The Drama Centre was a place where the traditions of European theatre held sway. Appropriate, possibly, for a francophone like Wilton, who went on to do a lot of European and European-influenced work in the theatre: Chekhov and Pinter; Pinter who is a playwright in the European tradition after all.

Wilton never seemed attracted to the US. Was that because the US never called her? Cry Freedom didn't go down in the US like it did in Europe. Possibly, she agrees; but she cites other reasons for not going Stateside.

"I'm entirely European. In any case, by the time I made Cry Freedom I was 38 - it wasn't like I was a young thing.
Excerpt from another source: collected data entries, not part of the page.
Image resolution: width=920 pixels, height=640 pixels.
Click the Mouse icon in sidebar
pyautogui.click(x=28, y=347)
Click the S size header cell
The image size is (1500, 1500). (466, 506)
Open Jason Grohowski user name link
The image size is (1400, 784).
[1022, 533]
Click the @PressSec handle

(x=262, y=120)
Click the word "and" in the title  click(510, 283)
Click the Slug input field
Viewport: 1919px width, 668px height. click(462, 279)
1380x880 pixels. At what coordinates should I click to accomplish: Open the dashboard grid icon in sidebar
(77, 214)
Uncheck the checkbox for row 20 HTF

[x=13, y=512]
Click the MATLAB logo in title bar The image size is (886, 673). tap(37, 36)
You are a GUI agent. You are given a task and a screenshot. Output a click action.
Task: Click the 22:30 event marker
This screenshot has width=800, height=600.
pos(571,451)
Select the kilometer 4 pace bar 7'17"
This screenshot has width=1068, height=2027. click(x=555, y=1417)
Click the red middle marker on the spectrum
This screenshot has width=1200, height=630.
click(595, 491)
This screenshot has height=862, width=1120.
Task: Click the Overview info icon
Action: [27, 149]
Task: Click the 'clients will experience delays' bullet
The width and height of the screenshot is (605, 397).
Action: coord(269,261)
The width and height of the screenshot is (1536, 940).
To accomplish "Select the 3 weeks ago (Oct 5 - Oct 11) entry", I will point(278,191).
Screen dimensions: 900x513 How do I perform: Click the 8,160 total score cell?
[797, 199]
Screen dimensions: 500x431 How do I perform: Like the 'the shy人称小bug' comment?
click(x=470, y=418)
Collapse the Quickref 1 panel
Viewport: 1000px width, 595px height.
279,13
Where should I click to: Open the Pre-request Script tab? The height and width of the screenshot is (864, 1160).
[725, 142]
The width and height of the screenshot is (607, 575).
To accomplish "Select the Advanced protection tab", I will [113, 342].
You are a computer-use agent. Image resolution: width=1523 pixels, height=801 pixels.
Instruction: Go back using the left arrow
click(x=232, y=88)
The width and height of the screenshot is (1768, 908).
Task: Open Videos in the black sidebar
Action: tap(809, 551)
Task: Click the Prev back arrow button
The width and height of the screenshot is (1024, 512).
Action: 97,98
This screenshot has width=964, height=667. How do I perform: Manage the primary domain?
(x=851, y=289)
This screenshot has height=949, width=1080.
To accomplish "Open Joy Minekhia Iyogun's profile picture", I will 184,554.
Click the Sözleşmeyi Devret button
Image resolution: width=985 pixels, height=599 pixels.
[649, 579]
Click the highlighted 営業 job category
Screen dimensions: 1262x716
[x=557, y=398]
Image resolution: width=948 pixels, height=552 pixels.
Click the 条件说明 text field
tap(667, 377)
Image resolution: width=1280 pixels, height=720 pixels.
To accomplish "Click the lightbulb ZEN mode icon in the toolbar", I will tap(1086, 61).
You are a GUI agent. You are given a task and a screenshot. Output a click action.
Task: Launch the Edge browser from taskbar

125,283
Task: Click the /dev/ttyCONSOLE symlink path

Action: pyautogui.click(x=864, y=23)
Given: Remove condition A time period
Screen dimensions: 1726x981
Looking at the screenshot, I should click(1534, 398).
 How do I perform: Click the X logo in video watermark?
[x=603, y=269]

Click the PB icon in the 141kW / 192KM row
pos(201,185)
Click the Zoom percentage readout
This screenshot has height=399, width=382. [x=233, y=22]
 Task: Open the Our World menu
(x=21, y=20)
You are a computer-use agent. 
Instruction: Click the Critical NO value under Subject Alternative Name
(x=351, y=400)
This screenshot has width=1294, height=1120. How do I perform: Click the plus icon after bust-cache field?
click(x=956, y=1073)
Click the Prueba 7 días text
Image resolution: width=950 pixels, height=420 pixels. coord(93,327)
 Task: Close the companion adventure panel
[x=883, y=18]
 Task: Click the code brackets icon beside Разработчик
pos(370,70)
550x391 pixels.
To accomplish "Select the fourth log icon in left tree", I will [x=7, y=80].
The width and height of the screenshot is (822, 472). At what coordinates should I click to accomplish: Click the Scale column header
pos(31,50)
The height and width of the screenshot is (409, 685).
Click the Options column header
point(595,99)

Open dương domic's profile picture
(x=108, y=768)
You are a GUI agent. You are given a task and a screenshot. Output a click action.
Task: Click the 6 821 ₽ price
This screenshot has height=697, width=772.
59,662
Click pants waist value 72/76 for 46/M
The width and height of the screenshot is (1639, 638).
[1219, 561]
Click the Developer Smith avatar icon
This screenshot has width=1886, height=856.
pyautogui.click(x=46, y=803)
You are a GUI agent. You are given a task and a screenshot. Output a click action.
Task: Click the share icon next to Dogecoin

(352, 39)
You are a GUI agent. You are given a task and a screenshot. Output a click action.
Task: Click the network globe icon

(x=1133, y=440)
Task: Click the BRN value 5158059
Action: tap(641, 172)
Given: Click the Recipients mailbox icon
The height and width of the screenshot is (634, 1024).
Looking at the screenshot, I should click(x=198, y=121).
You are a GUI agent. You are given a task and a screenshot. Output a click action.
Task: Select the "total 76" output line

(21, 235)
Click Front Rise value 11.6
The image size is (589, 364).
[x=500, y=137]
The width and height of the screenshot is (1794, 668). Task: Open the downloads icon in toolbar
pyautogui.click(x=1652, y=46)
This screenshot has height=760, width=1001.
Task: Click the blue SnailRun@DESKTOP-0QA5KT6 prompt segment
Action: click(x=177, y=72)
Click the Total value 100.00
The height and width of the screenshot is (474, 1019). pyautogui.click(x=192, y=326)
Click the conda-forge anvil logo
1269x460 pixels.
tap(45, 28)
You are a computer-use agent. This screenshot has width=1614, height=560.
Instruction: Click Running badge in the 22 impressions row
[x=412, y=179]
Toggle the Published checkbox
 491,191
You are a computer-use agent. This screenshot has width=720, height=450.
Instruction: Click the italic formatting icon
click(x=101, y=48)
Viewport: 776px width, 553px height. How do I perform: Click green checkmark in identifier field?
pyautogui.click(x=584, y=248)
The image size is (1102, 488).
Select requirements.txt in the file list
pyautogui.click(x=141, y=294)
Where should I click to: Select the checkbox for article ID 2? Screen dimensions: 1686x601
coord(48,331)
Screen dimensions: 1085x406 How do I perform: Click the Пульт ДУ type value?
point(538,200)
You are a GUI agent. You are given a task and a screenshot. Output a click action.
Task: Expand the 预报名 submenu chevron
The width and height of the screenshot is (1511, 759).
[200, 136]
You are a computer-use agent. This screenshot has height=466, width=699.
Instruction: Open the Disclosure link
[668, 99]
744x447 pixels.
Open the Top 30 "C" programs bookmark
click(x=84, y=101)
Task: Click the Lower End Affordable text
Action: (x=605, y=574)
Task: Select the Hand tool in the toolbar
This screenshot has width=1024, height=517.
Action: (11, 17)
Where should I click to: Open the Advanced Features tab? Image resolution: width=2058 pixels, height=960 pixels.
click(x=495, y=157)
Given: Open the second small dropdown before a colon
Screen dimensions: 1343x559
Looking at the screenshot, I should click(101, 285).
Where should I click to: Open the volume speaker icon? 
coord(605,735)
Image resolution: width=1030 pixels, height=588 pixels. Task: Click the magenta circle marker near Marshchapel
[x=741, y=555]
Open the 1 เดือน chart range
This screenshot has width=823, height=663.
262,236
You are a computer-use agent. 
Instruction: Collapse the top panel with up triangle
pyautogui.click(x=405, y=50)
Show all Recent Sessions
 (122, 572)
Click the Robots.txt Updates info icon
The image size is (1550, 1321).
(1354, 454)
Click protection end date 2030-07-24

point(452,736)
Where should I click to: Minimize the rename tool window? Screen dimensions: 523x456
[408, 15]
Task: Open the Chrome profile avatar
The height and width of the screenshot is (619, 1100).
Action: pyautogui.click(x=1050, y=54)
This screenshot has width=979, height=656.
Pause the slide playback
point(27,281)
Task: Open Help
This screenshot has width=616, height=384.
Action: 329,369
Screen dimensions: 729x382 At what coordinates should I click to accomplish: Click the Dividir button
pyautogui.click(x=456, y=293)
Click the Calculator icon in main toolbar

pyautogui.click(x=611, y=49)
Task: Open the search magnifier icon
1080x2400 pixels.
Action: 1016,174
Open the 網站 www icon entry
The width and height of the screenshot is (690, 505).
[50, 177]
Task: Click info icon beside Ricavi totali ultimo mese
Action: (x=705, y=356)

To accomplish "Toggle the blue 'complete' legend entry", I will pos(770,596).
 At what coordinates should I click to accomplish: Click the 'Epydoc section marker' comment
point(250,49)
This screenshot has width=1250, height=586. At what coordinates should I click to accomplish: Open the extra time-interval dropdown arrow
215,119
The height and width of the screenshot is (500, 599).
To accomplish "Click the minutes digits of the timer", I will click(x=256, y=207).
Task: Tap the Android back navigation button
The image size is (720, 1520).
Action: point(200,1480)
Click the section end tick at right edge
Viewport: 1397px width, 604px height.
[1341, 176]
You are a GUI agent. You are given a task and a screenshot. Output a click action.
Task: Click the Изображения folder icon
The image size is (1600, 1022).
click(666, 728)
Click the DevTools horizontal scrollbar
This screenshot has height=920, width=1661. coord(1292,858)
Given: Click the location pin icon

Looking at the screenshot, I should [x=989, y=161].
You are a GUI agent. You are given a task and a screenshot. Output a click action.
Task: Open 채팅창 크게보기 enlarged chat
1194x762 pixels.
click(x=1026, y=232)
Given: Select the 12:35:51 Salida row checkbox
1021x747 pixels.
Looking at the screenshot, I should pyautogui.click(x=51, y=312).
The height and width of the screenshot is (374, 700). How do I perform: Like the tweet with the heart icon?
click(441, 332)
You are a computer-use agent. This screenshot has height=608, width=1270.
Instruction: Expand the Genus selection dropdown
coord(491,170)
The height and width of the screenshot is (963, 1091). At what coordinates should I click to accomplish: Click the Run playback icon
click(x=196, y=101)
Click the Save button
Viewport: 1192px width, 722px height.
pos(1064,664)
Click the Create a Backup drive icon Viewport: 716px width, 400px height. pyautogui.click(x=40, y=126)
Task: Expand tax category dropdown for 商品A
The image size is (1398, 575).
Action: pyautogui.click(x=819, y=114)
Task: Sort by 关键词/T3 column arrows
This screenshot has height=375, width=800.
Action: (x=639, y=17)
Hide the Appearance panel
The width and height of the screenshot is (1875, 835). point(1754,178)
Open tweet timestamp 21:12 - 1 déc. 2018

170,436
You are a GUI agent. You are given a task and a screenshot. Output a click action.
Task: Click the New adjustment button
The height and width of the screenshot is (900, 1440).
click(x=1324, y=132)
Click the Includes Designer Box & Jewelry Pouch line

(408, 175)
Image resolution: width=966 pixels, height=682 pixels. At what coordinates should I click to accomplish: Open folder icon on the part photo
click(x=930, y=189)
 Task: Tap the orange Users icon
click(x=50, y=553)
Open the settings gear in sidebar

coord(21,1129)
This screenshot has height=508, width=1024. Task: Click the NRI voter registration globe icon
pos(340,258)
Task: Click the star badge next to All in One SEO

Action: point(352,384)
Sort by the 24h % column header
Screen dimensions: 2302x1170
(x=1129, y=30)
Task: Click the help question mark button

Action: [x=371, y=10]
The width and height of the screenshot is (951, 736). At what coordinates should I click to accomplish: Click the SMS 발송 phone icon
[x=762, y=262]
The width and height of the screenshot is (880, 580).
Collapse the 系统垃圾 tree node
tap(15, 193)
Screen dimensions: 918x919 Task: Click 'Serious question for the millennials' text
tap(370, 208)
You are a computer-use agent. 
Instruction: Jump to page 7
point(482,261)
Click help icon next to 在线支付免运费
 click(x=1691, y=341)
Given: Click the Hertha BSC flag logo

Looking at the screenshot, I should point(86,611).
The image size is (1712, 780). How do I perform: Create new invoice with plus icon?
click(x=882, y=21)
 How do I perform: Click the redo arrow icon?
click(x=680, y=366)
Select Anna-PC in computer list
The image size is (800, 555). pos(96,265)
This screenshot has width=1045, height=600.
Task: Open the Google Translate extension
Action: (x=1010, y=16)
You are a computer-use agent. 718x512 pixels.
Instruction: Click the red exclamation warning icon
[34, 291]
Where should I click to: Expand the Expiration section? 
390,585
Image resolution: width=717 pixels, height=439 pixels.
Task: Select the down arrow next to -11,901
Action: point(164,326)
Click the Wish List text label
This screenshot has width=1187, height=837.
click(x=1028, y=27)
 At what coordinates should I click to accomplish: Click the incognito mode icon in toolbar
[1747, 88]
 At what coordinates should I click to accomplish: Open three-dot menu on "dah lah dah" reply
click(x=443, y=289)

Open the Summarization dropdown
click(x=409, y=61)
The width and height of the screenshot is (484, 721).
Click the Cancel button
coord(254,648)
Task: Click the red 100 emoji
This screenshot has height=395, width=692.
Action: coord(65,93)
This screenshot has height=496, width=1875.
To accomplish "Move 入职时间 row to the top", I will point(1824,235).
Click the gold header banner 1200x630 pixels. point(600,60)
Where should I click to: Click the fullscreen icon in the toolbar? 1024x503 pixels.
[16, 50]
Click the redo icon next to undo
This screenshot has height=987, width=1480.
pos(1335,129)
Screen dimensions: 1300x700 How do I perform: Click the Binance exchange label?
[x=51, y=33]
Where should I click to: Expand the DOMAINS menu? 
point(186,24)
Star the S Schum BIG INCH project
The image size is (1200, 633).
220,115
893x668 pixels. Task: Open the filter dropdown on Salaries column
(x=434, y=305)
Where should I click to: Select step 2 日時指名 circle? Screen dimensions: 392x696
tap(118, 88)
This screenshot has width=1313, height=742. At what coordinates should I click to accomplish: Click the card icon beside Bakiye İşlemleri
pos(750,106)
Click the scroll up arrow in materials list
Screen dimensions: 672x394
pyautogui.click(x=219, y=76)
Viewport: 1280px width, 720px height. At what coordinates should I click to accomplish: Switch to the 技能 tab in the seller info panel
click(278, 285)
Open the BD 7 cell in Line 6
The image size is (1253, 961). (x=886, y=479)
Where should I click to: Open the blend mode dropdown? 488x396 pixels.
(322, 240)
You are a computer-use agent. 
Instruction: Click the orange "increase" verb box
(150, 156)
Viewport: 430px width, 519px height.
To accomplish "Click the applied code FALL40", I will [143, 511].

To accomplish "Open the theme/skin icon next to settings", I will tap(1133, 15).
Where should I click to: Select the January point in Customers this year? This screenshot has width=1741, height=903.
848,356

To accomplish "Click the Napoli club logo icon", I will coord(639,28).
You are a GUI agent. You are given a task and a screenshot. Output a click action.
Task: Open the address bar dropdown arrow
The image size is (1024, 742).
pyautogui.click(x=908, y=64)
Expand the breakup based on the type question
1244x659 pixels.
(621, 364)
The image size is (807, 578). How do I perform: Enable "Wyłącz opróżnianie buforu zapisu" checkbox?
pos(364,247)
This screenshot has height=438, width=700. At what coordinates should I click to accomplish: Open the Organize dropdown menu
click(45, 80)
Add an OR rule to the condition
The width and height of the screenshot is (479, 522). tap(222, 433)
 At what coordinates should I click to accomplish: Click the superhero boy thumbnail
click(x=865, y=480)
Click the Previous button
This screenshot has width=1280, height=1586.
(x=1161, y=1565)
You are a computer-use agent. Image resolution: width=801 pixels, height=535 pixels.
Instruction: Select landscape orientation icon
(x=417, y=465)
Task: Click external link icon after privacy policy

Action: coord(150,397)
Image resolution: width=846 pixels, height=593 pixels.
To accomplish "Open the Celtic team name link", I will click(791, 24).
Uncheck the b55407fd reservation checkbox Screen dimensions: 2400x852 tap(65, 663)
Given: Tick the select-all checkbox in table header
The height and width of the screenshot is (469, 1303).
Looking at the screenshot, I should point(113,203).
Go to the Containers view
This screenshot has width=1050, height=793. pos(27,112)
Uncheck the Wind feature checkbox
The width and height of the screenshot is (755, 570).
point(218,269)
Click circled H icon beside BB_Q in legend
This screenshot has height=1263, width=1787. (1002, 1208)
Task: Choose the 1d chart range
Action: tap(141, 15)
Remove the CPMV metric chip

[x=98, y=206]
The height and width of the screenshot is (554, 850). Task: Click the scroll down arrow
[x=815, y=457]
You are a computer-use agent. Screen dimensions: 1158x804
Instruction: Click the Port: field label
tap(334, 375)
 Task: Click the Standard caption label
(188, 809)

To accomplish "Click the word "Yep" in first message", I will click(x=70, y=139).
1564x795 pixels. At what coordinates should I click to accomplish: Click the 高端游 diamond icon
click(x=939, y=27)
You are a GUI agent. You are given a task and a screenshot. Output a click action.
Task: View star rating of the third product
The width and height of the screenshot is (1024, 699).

And my life is entirely in the theatre, although I do make films over in England from time to time."

The years that followed that film seem to have been the most difficult in Wilton's career. Although still unwilling to venture into matters personal, she is comfortable to relate that her lowest professional point came when she hit her early 40s, and she found it difficult to find work.

"That happens to actresses when they get to be a certain age. They're too old to be people's children any more and they're too young really to have grown up families, and that's when the interesting parts start coming again." Interesting parts, no doubt, like the one she is currently in rehearsal for with actor John Hurt. In Afterplay, Friel's preoccupation with Chekhov continues - the playwright having worked versions of the Russian master before. In the production, Andrey from Three Sisters and Sonya from Uncle Vanya, turn up in a café in the post-revolutionary Moscow of the 1920s. While loath to reveal too much of the play's plot, Wilton says that the piece is concerned with loneliness and what you need to carry on. "What's so really interesting is that Friel writes in an Irish idiom," says Wilton, "and I speak English, so it's like a slightly foreign language to me, although we have the same words. But there are certain ways of phrasing things that are very different. So I've had quite a lot of difficulty learning it." While this is her first time playing Friel, she is familiar with his work as a member of the audience.

She says Friel is "one of the best writers I've ever, ever, ever worked on; I'm delighted, thrilled to be doing this." The Greencastle master's reputation as a craftsman is confirmed by Wilton, who says that not a word has been changed in rehearsal, or, as she puts it, "there's no looseness in the writing". Her appreciation of working on a Friel production seems only rivalled by her memories of working with Pinter, who she describes as "the most generous and easy director to work with". Although much of her Pinter work has been on the British stage, Irish audiences will know her from the two Pinter Festivals held in Dublin over the years. As for the Friel at the Gate, the only other thing that she will say of the play is that its two characters "are not quite what either of them seem to one another".

To find out any more you'll just have to go along to the Gate theatre, where you may have seen Wilton appear in Landscape and Moonlight, in the first Pinter Festival over a decade ago. The more recent A Kind of Alaska, which played at the second Pinter Festival and at the Lincoln Centre, in New York, is the last time Dublin theatre audiences have seen her work.

But what about the thinking man's crumpet, as she was described in 1992? How does she feel about the description? She shrugs the shoulders of her slender frame, and smiles, now quite easily: no more of those clipped responses.

"I never read that interview. How funny. I wonder if I still am the thinking man's crumpet 10 years later? Hopefully I am."

Two Plays After by Brian Friel, opens at the Gate Theatre on Tuesday.